Jorjani continues, "Finally, making sure your game has variation is really important -- gamers don't want to see the same match over and over. We've solved this by adding customization options for the characters."

Livestreaming isn't just for eSports

"The largest game viewership on Twitch is definitely League of Legends and StarCraft ... games like that, there's no doubt," admits DiPietro. But he notes that more developers are starting to add competitive elements in their games that mesh well with livestreaming, like some of the new multiplayer features in Call of Duty: Black Ops II.

"But even beyond that, there are other really interesting communities that are building organically on Twitch that are attached to the video experience. Minecraft, for example, is huge on Twitch, and people really love to show off their creations in the game," he says.

Non-competitive games like World of Warcraft, Diablo III, and ARMA mod DayZ also have big audiences on the service. And then there are popular streams for speedruns, charity gaming marathons, etc. DiPietro points out, "There are all of these weird, interesting phenomena that are happening on the site that we never really considered when we launched Twitch."
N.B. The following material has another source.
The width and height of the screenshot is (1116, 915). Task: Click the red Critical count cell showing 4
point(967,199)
Higby comments, "I think that you know as a developer if you have a game that is entertaining to watch. Some games are, and some games aren't." A slow-moving title with little action, or a game without much variation probably aren't the experiences developers will want to spend time building a livestreaming community around.
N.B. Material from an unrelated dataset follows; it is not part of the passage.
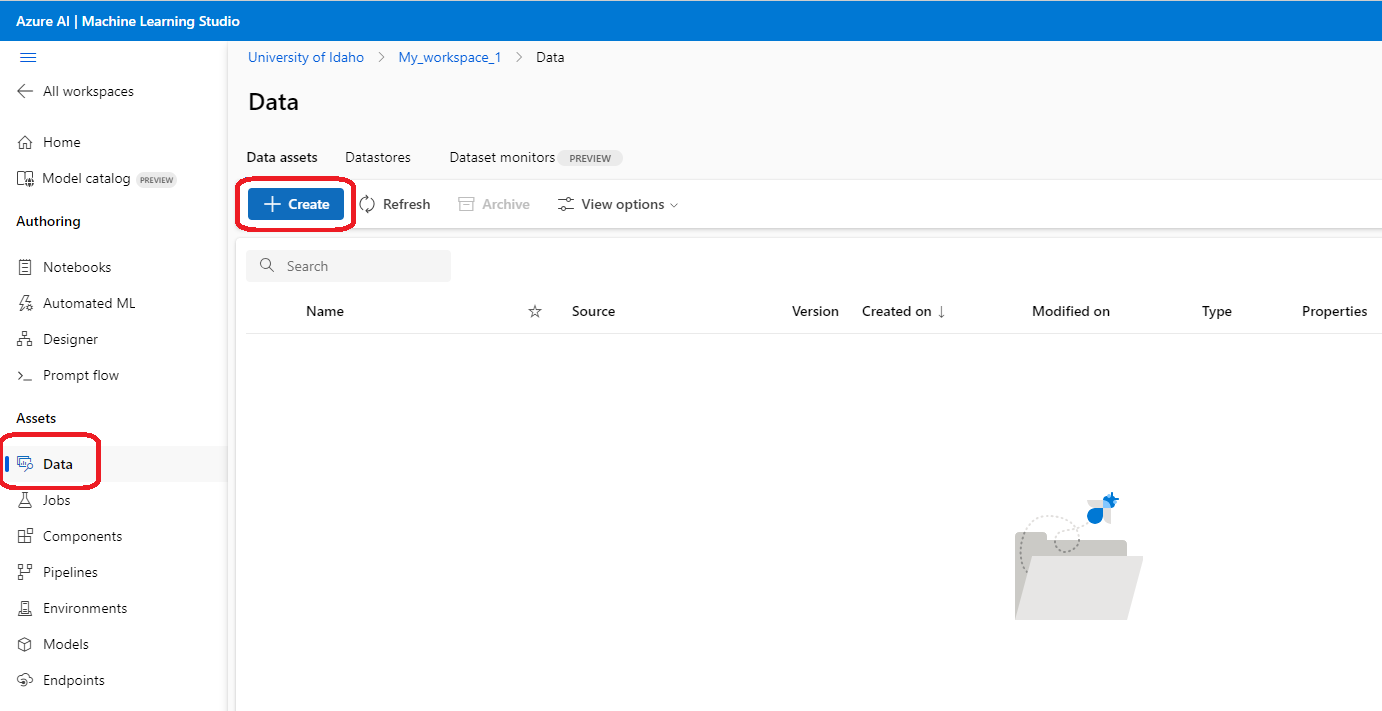Refresh the data assets list
1382x711 pixels.
pos(395,204)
"Some games can be entertaining to watch just because of the person playing it; they can make it more interesting," he says. "But to me, if you have a game that's a compelling experience for somebody to just be able to watch and enjoy, then you should try to integrate streaming."

Why you might want to wait to integrate Twitch

If all that sounds great and you're eager to add in-game livestreaming to your title, you might not want to jump on the bandwagon immediately. Twitch concedes that the SDK is still in its very early stages of development, and the company is working with initial partners to polish their implementations.
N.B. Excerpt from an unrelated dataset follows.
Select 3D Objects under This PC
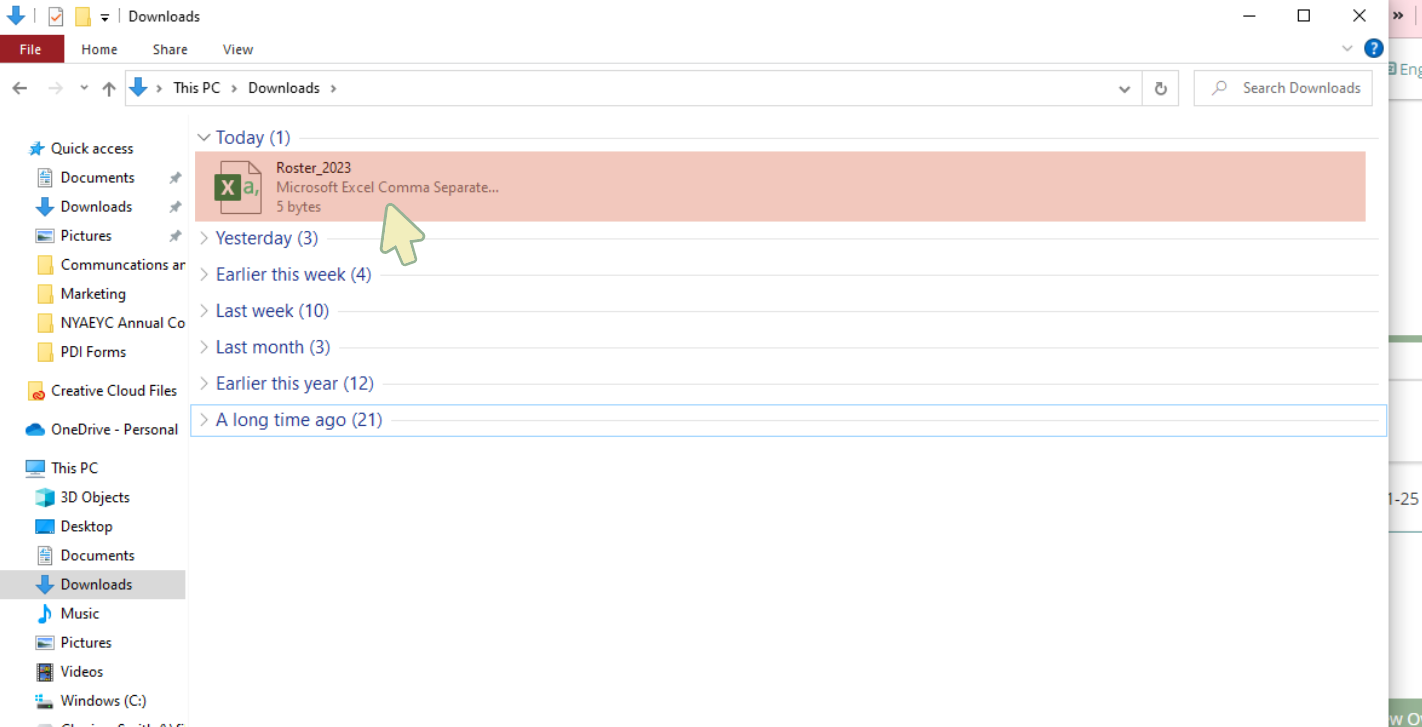point(94,497)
"It wasn't just 'push a button and it works,'" says Higby. "There was definitely a lot of work that went into streaming [PlanetSide 2 gameplay]. We ended up working very closely with Twitch, identifying several issues with their SDK, working back and forth with them on solving those issues, and making sure that got integrated as well as possible."

Implementing in-client livestreaming right now requires a considerable investment in time and resources, and Jorjani warns that while it's a great feature to offer, developers should remember that gameplay and content come first: "There's no point in adding streaming capabilities to the game if the core gameplay isn't there. Since resources are finite you have to decide what you want to focus on: streaming or more content for your game?

"It's a tricky balance, but for us it was simple. We had the gameplay and knew that we would follow up the release with tons and tons of content, so making sure streaming was there from the get-go was key."

It might not be long, however, before developers won't have to choose between budgeting resources and implementing in-game streaming. DiPietro promises, "One of the goals very soon is to make the SDK a really plug-and-play kind of experience for the developers. It's clearly not there right now because we're in a proof of concept, early stage of development, but it's getting there, and we think it'll get there very quickly."